- Exercise details:
Return every entry below exactly as written.

- Data excerpts:
---

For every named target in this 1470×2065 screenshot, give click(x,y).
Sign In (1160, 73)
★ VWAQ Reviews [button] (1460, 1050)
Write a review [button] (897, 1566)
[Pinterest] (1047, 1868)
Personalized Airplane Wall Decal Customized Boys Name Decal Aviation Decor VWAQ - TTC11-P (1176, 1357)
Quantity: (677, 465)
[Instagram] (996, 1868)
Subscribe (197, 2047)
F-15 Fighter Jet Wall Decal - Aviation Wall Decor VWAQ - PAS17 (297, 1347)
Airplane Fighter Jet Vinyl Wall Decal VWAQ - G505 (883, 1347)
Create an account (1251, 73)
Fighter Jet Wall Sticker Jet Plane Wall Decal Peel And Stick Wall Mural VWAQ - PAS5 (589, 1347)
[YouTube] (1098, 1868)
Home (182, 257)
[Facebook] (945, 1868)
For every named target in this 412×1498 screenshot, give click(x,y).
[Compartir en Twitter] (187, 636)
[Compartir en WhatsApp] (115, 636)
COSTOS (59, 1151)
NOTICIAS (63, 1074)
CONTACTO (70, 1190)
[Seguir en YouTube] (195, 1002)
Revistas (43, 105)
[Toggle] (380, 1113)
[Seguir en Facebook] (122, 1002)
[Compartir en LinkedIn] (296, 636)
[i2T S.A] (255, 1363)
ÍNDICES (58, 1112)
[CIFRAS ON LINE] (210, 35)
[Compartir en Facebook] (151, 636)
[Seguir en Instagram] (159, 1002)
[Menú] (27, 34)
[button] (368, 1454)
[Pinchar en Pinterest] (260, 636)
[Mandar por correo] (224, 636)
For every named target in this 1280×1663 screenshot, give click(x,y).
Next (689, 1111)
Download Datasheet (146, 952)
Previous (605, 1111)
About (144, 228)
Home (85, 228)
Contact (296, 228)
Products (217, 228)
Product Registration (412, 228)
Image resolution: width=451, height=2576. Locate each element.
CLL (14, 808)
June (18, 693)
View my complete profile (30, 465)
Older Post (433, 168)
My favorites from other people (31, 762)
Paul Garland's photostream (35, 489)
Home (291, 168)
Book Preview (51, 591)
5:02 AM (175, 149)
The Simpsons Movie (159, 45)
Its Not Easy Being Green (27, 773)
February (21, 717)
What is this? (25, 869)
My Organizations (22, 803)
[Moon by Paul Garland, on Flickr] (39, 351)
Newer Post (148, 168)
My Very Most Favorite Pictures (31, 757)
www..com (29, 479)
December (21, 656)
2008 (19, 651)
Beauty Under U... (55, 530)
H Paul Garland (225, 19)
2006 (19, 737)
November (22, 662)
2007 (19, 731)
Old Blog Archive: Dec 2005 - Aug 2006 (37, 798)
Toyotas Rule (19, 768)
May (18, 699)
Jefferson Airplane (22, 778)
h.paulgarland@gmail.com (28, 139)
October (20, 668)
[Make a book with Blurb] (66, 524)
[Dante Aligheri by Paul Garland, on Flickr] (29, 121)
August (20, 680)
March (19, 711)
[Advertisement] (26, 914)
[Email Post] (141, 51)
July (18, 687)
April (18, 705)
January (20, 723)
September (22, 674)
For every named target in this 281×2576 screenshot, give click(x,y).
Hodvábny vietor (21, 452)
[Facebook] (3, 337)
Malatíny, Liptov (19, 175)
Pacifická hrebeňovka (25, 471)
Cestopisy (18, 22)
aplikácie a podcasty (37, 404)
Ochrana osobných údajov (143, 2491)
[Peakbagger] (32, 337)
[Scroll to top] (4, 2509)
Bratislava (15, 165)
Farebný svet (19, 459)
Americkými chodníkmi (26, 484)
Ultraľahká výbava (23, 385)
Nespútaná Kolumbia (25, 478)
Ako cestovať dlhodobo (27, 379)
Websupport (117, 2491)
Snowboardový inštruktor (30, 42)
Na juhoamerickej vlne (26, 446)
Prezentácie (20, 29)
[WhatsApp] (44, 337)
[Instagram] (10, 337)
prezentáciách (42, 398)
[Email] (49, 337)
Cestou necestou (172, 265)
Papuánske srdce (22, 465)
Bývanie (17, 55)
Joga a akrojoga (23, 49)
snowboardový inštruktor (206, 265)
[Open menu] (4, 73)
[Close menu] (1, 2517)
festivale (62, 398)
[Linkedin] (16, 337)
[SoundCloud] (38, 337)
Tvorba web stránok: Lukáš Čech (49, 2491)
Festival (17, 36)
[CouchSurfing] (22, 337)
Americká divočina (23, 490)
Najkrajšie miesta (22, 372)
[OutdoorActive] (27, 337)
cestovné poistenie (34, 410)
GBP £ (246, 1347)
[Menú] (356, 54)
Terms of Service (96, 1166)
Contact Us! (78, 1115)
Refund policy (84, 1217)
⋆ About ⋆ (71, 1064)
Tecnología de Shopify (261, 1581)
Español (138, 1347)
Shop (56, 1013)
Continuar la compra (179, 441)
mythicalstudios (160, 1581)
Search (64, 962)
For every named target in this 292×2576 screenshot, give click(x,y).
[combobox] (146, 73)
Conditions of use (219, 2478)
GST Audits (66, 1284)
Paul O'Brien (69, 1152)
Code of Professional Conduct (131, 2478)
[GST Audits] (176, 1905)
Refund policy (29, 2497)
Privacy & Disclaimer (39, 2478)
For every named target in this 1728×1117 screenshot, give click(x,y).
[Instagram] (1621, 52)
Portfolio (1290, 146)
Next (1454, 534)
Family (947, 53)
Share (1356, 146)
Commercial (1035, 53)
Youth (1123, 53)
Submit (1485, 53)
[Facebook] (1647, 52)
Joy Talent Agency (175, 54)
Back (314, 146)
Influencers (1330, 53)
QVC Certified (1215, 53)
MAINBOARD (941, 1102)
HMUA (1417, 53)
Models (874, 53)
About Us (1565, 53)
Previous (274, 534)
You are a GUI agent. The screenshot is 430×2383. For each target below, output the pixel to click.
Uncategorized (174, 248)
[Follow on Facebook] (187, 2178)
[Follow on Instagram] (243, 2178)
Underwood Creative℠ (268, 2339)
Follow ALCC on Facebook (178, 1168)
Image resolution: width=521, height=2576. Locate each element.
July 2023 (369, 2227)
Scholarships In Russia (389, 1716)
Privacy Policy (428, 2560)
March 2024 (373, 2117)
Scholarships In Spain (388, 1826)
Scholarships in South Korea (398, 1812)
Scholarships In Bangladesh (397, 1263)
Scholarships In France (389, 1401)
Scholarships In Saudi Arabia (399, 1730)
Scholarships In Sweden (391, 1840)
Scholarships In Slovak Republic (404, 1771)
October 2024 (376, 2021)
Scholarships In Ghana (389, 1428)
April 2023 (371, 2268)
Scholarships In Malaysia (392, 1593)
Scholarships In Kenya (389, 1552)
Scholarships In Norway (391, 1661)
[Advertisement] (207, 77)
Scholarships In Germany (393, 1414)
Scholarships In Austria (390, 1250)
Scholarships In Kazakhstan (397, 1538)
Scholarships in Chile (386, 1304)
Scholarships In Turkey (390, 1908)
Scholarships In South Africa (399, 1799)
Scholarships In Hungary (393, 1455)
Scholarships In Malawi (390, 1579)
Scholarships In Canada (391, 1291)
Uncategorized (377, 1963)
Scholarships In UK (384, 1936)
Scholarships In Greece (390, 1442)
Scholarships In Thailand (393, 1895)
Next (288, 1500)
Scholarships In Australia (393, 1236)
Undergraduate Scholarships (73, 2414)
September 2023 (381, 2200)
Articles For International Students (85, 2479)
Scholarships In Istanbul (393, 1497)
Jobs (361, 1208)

---

- Output:
For every named target in this 1470×2065 screenshot, give click(x,y).
Sign In (1160, 73)
★ VWAQ Reviews [button] (1460, 1050)
Write a review [button] (897, 1566)
[Pinterest] (1047, 1868)
Personalized Airplane Wall Decal Customized Boys Name Decal Aviation Decor VWAQ - TTC11-P (1176, 1357)
Quantity: (677, 465)
[Instagram] (996, 1868)
Subscribe (197, 2047)
F-15 Fighter Jet Wall Decal - Aviation Wall Decor VWAQ - PAS17 (297, 1347)
Airplane Fighter Jet Vinyl Wall Decal VWAQ - G505 (883, 1347)
Create an account (1251, 73)
Fighter Jet Wall Sticker Jet Plane Wall Decal Peel And Stick Wall Mural VWAQ - PAS5 (589, 1347)
[YouTube] (1098, 1868)
Home (182, 257)
[Facebook] (945, 1868)
For every named target in this 412×1498 screenshot, give click(x,y).
[Compartir en Twitter] (187, 636)
[Compartir en WhatsApp] (115, 636)
COSTOS (59, 1151)
NOTICIAS (63, 1074)
CONTACTO (70, 1190)
[Seguir en YouTube] (195, 1002)
Revistas (43, 105)
[Toggle] (380, 1113)
[Seguir en Facebook] (122, 1002)
[Compartir en LinkedIn] (296, 636)
[i2T S.A] (255, 1363)
ÍNDICES (58, 1112)
[CIFRAS ON LINE] (210, 35)
[Compartir en Facebook] (151, 636)
[Seguir en Instagram] (159, 1002)
[Menú] (27, 34)
[button] (368, 1454)
[Pinchar en Pinterest] (260, 636)
[Mandar por correo] (224, 636)
For every named target in this 1280×1663 screenshot, give click(x,y).
Next (689, 1111)
Download Datasheet (146, 952)
Previous (605, 1111)
About (144, 228)
Home (85, 228)
Contact (296, 228)
Products (217, 228)
Product Registration (412, 228)
Image resolution: width=451, height=2576. Locate each element.
CLL (14, 808)
June (18, 693)
View my complete profile (30, 465)
Older Post (433, 168)
My favorites from other people (31, 762)
Paul Garland's photostream (35, 489)
Home (291, 168)
Book Preview (51, 591)
5:02 AM (175, 149)
The Simpsons Movie (159, 45)
Its Not Easy Being Green (27, 773)
February (21, 717)
What is this? (25, 869)
My Organizations (22, 803)
[Moon by Paul Garland, on Flickr] (39, 351)
Newer Post (148, 168)
My Very Most Favorite Pictures (31, 757)
www..com (29, 479)
December (21, 656)
2008 (19, 651)
Beauty Under U... (55, 530)
H Paul Garland (225, 19)
2006 (19, 737)
November (22, 662)
2007 (19, 731)
Old Blog Archive: Dec 2005 - Aug 2006 (37, 798)
Toyotas Rule (19, 768)
May (18, 699)
Jefferson Airplane (22, 778)
h.paulgarland@gmail.com (28, 139)
October (20, 668)
[Make a book with Blurb] (66, 524)
[Dante Aligheri by Paul Garland, on Flickr] (29, 121)
August (20, 680)
March (19, 711)
[Advertisement] (26, 914)
[Email Post] (141, 51)
July (18, 687)
April (18, 705)
January (20, 723)
September (22, 674)
For every named target in this 281×2576 screenshot, give click(x,y).
Hodvábny vietor (21, 452)
[Facebook] (3, 337)
Malatíny, Liptov (19, 175)
Pacifická hrebeňovka (25, 471)
Cestopisy (18, 22)
aplikácie a podcasty (37, 404)
Ochrana osobných údajov (143, 2491)
[Peakbagger] (32, 337)
[Scroll to top] (4, 2509)
Bratislava (15, 165)
Farebný svet (19, 459)
Americkými chodníkmi (26, 484)
Ultraľahká výbava (23, 385)
Nespútaná Kolumbia (25, 478)
Ako cestovať dlhodobo (27, 379)
Websupport (117, 2491)
Snowboardový inštruktor (30, 42)
Na juhoamerickej vlne (26, 446)
Prezentácie (20, 29)
[WhatsApp] (44, 337)
[Instagram] (10, 337)
prezentáciách (42, 398)
[Email] (49, 337)
Cestou necestou (172, 265)
Papuánske srdce (22, 465)
Bývanie (17, 55)
Joga a akrojoga (23, 49)
snowboardový inštruktor (206, 265)
[Open menu] (4, 73)
[Close menu] (1, 2517)
festivale (62, 398)
[Linkedin] (16, 337)
[SoundCloud] (38, 337)
Tvorba web stránok: Lukáš Čech (49, 2491)
Festival (17, 36)
[CouchSurfing] (22, 337)
Americká divočina (23, 490)
Najkrajšie miesta (22, 372)
[OutdoorActive] (27, 337)
cestovné poistenie (34, 410)
GBP £ (246, 1347)
[Menú] (356, 54)
Terms of Service (96, 1166)
Contact Us! (78, 1115)
Refund policy (84, 1217)
⋆ About ⋆ (71, 1064)
Tecnología de Shopify (261, 1581)
Español (138, 1347)
Shop (56, 1013)
Continuar la compra (179, 441)
mythicalstudios (160, 1581)
Search (64, 962)
For every named target in this 292×2576 screenshot, give click(x,y).
[combobox] (146, 73)
Conditions of use (219, 2478)
GST Audits (66, 1284)
Paul O'Brien (69, 1152)
Code of Professional Conduct (131, 2478)
[GST Audits] (176, 1905)
Refund policy (29, 2497)
Privacy & Disclaimer (39, 2478)
For every named target in this 1728×1117 screenshot, give click(x,y).
[Instagram] (1621, 52)
Portfolio (1290, 146)
Next (1454, 534)
Family (947, 53)
Share (1356, 146)
Commercial (1035, 53)
Youth (1123, 53)
Submit (1485, 53)
[Facebook] (1647, 52)
Joy Talent Agency (175, 54)
Back (314, 146)
Influencers (1330, 53)
QVC Certified (1215, 53)
MAINBOARD (941, 1102)
HMUA (1417, 53)
Models (874, 53)
About Us (1565, 53)
Previous (274, 534)
You are a GUI agent. The screenshot is 430×2383. For each target below, output the pixel to click.
Uncategorized (174, 248)
[Follow on Facebook] (187, 2178)
[Follow on Instagram] (243, 2178)
Underwood Creative℠ (268, 2339)
Follow ALCC on Facebook (178, 1168)
Image resolution: width=521, height=2576. Locate each element.
July 2023 (369, 2227)
Scholarships In Russia (389, 1716)
Privacy Policy (428, 2560)
March 2024 (373, 2117)
Scholarships In Spain (388, 1826)
Scholarships in South Korea (398, 1812)
Scholarships In Bangladesh (397, 1263)
Scholarships In France (389, 1401)
Scholarships In Saudi Arabia (399, 1730)
Scholarships In Sweden (391, 1840)
Scholarships In Slovak Republic (404, 1771)
October 2024 (376, 2021)
Scholarships In Ghana (389, 1428)
April 2023 (371, 2268)
Scholarships In Malaysia (392, 1593)
Scholarships In Kenya (389, 1552)
Scholarships In Norway (391, 1661)
[Advertisement] (207, 77)
Scholarships In Germany (393, 1414)
Scholarships In Austria (390, 1250)
Scholarships In Kazakhstan (397, 1538)
Scholarships in Chile (386, 1304)
Scholarships In Turkey (390, 1908)
Scholarships In South Africa (399, 1799)
Scholarships In Hungary (393, 1455)
Scholarships In Malawi (390, 1579)
Scholarships In Canada (391, 1291)
Uncategorized (377, 1963)
Scholarships In UK (384, 1936)
Scholarships In Greece (390, 1442)
Scholarships In Thailand (393, 1895)
Next (288, 1500)
Scholarships In Australia (393, 1236)
Undergraduate Scholarships (73, 2414)
September 2023 (381, 2200)
Articles For International Students (85, 2479)
Scholarships In Istanbul (393, 1497)
Jobs (361, 1208)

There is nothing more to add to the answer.